TASK ITEM
Every line in the data below that includes "Sort" belongs in the answer, copied as it stands.

───── ENTRIES SHOWN ─────

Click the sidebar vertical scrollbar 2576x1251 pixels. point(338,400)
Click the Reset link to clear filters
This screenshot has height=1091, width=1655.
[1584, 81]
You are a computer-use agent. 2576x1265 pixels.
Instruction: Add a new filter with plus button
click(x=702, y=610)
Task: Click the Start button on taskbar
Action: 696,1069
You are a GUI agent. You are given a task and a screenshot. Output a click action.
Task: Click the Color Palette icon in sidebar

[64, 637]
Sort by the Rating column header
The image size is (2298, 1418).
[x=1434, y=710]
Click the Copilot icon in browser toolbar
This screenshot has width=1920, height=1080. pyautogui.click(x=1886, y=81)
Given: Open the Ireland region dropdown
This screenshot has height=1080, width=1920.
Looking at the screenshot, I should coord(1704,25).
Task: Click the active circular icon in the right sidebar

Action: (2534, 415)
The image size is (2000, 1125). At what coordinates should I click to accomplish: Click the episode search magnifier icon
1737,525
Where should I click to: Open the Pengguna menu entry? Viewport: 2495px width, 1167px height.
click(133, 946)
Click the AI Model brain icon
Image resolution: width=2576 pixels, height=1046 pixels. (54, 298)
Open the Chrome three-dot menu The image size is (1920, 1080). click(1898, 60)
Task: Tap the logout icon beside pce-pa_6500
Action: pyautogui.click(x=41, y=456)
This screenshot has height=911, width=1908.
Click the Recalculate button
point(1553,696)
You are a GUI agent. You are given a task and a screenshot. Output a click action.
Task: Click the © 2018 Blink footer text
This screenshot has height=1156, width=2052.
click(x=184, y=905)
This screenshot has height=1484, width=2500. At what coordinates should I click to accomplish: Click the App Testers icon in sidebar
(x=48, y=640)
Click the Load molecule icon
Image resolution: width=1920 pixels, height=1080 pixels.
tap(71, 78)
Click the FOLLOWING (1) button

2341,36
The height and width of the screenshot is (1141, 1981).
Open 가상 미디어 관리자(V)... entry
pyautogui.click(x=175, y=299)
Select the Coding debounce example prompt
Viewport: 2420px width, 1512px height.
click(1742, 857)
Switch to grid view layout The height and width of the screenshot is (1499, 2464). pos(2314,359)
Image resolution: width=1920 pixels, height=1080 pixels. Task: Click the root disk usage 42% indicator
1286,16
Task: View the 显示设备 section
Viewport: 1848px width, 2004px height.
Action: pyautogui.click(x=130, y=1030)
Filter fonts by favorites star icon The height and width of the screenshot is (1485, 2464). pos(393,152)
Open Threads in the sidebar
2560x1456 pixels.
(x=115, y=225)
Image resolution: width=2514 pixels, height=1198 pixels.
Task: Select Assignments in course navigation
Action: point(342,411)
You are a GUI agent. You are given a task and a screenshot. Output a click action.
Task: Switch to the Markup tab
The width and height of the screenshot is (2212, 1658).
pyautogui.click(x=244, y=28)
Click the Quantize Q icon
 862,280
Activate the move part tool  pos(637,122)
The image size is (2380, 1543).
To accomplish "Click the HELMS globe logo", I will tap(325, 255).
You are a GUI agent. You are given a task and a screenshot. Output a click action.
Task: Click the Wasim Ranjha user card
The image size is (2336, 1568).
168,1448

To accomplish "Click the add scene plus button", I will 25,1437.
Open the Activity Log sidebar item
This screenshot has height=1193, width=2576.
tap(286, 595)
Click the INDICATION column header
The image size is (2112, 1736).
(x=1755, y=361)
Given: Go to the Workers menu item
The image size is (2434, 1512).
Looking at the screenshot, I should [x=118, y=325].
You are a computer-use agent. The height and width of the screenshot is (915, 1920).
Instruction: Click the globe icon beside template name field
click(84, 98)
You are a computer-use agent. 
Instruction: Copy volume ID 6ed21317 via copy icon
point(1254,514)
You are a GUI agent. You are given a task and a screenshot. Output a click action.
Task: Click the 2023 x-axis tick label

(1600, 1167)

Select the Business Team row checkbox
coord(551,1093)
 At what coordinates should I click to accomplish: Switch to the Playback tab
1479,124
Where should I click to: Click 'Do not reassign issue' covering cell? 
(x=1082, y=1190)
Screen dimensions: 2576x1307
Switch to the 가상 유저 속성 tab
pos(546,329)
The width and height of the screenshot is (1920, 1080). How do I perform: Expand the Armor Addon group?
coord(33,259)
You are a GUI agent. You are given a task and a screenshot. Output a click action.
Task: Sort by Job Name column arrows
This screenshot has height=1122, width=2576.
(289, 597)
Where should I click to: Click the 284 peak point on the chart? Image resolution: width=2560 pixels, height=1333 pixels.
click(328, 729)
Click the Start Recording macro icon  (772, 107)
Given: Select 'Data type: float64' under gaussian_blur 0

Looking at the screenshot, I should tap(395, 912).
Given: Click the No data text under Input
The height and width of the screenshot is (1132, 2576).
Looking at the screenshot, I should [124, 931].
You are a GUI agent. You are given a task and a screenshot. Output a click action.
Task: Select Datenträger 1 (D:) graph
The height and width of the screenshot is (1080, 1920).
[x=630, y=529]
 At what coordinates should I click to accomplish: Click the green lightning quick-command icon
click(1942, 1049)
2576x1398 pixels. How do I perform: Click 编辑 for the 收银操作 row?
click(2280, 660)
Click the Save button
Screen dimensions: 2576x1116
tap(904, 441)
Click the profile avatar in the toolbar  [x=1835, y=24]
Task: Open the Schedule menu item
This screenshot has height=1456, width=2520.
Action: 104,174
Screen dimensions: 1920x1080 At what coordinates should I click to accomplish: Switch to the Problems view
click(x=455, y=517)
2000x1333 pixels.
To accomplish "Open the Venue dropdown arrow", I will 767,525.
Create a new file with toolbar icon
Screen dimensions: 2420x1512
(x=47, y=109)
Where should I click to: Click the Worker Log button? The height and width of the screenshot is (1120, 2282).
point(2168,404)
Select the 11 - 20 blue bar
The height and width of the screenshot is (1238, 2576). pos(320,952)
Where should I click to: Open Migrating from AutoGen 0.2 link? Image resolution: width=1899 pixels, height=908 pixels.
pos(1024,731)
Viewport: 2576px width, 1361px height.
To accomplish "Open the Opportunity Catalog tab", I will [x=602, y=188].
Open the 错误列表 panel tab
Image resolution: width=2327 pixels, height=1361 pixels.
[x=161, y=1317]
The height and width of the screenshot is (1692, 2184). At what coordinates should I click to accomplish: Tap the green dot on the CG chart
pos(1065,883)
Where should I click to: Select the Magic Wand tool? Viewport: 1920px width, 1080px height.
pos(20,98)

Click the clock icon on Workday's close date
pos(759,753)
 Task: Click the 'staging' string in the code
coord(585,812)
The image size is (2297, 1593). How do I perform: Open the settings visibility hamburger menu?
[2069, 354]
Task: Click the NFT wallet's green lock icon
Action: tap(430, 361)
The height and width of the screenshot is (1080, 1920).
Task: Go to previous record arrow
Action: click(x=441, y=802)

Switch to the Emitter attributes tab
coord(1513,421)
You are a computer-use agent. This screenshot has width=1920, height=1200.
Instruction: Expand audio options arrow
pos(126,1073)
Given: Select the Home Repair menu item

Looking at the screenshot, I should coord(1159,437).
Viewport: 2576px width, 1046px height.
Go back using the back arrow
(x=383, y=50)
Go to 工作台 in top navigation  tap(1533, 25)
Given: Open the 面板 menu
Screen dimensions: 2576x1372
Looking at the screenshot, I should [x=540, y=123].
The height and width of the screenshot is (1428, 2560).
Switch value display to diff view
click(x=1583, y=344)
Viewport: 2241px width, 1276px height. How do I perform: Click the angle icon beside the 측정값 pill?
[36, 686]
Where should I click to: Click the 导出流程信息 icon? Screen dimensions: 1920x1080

─────

SOLUTION FOR THIS PROBLEM
Sort by the Rating column header
Task: Sort by Job Name column arrows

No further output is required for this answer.